Entries provided:
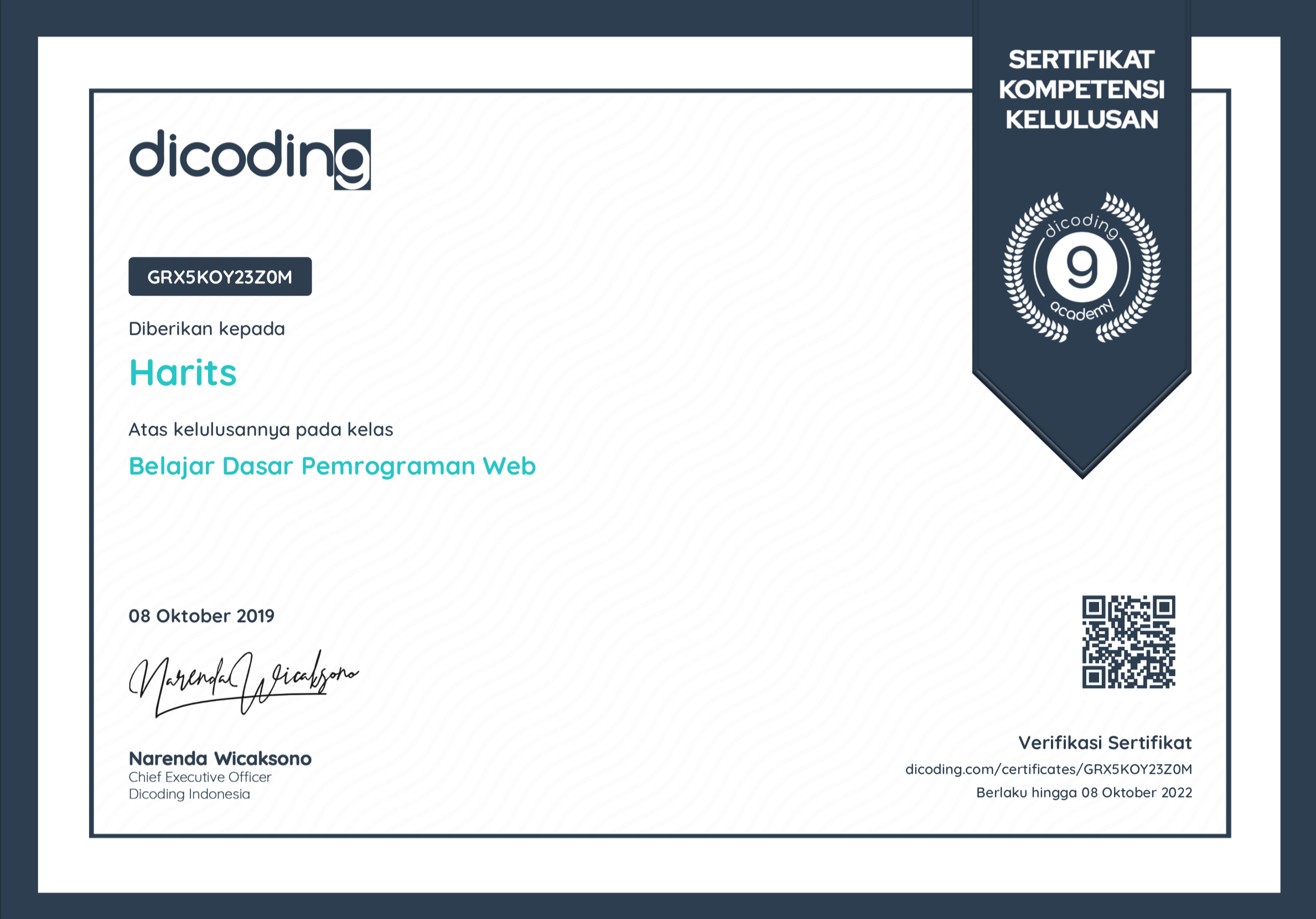This screenshot has height=919, width=1316.
Task: Click the Dicoding Indonesia text
Action: pyautogui.click(x=189, y=794)
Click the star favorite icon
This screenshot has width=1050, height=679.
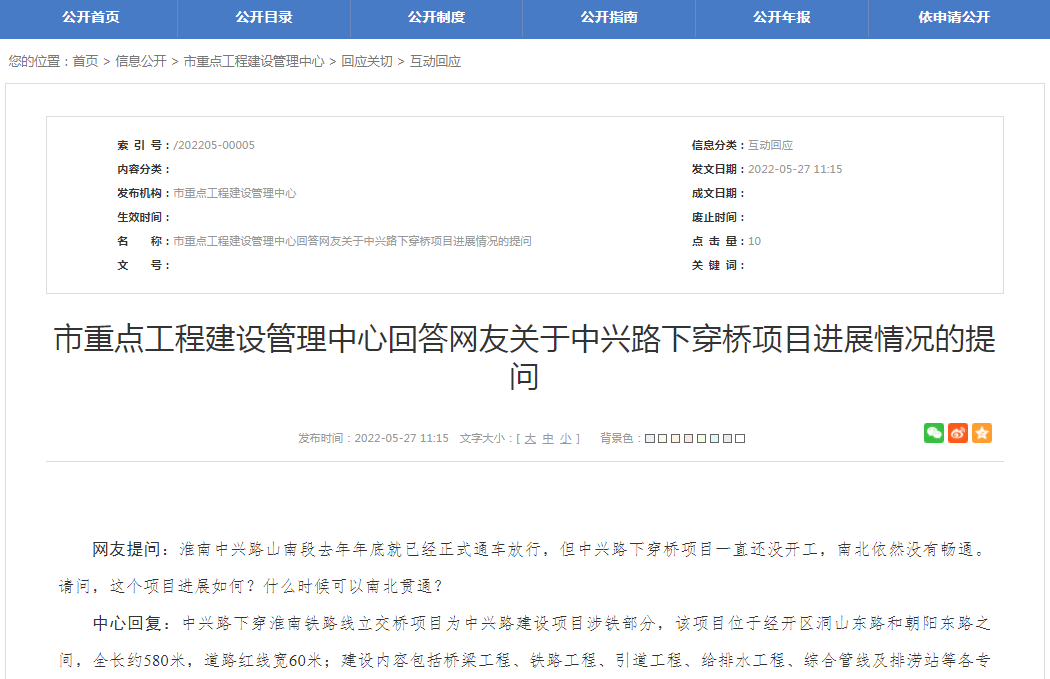[x=981, y=432]
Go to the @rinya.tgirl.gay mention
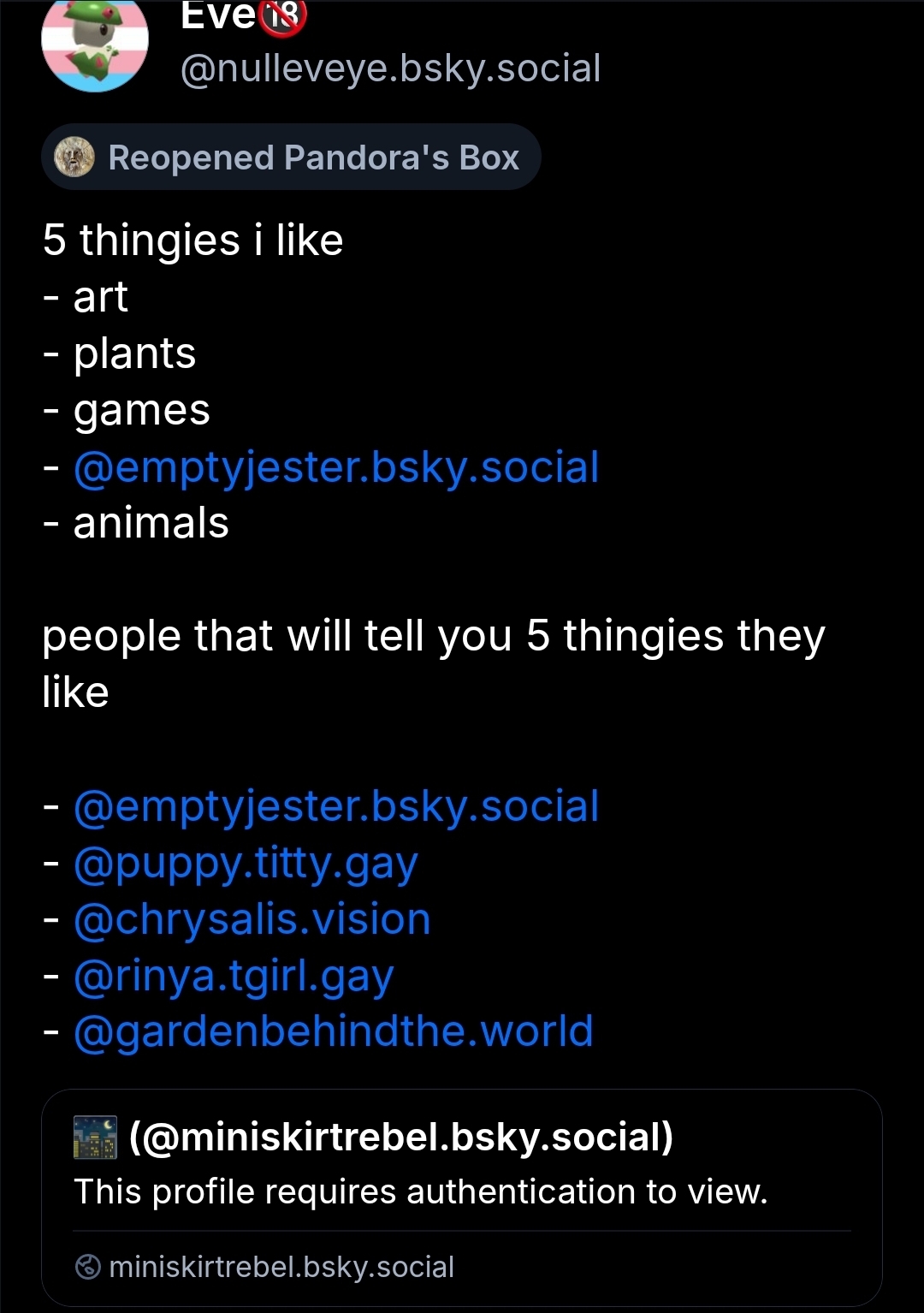 coord(234,976)
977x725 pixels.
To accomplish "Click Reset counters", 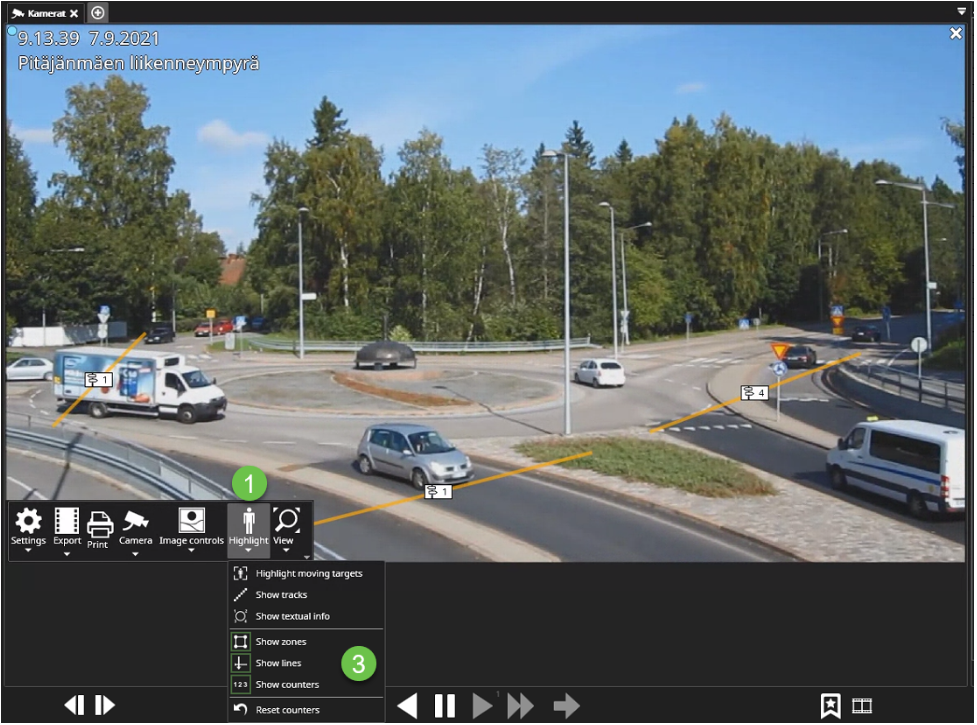I will point(287,710).
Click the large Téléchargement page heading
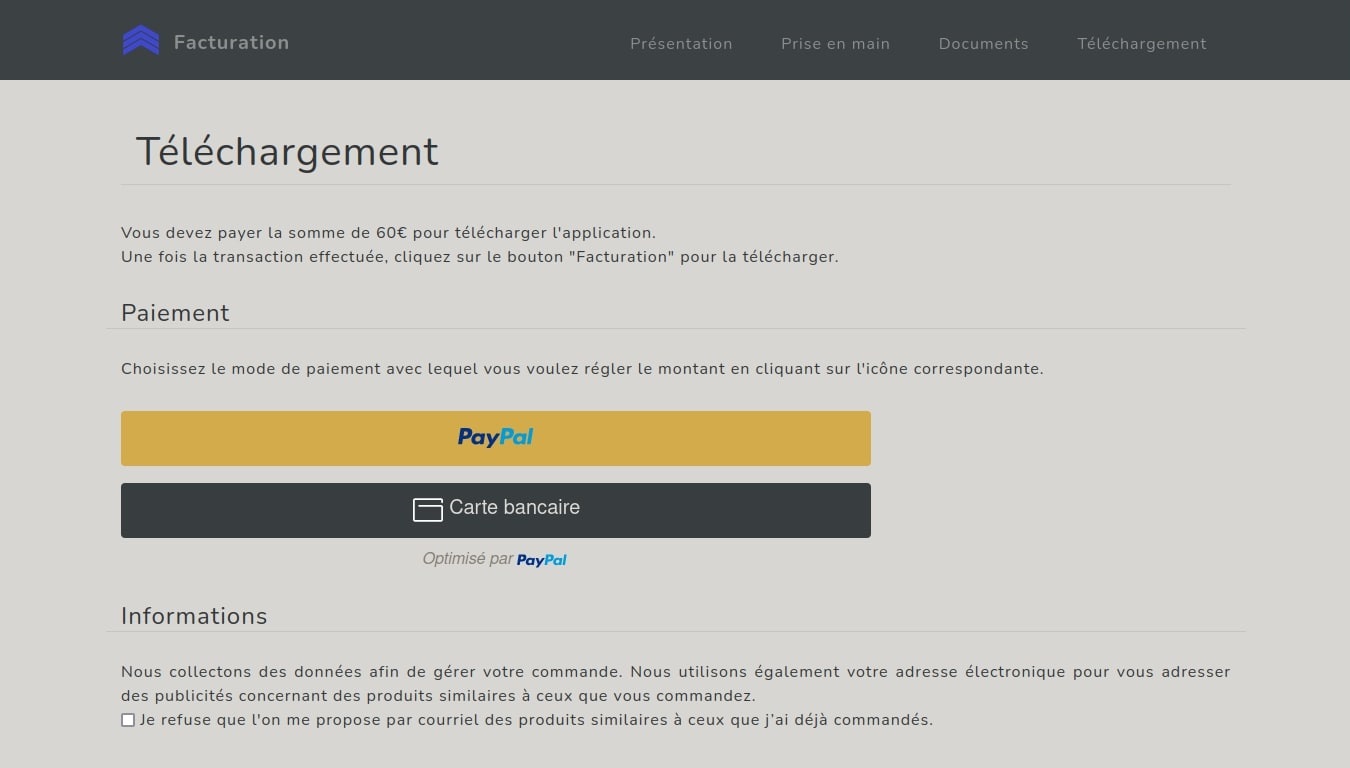The width and height of the screenshot is (1350, 768). click(x=287, y=152)
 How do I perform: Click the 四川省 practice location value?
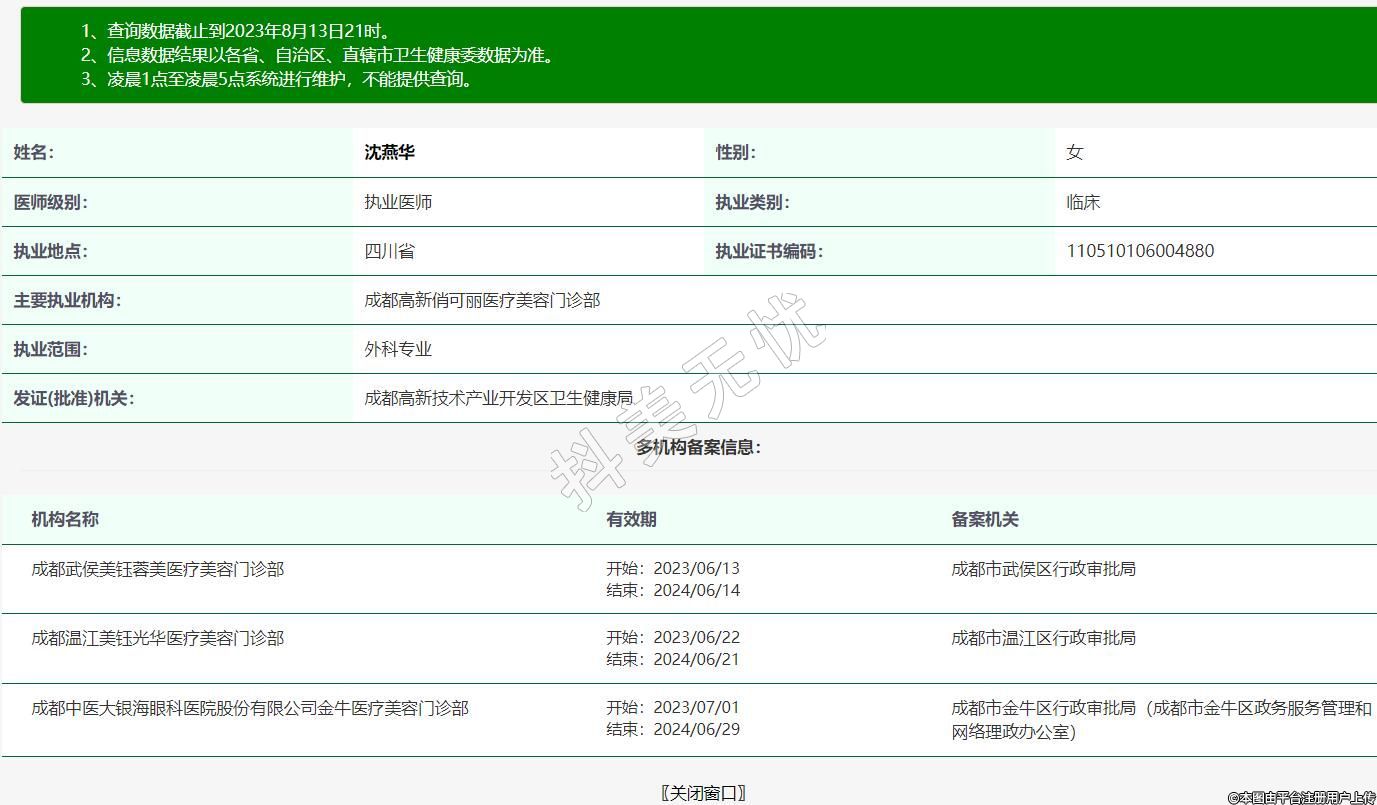[x=389, y=251]
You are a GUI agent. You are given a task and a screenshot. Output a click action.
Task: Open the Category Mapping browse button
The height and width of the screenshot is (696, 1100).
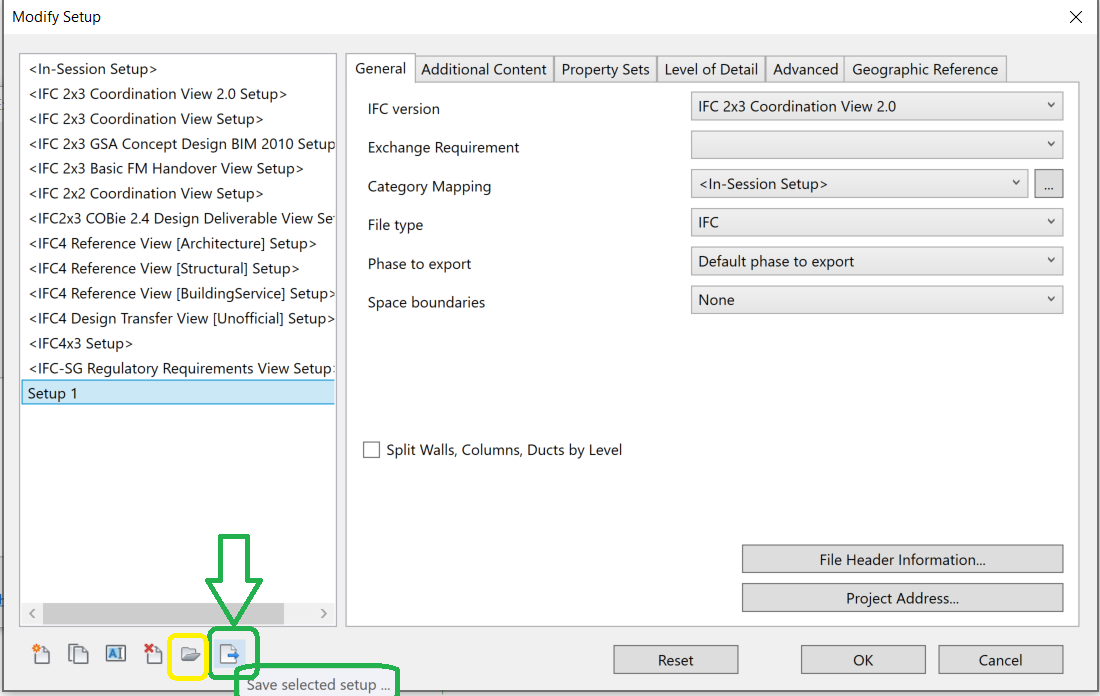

Written task:
Turn the material, from the line with "You are a GUI" up to and including its last line, into a Markdown table with the columns Row and Text. Number each line, skip blank lines, and leave the pictures out.

Problem solution:
| Row | Text |
|---|---|
| 1 | You are a GUI agent. You are given a task and a screenshot. Output a click action. |
| 2 | Task: Open the Category Mapping browse button |
| 3 | The height and width of the screenshot is (696, 1100). |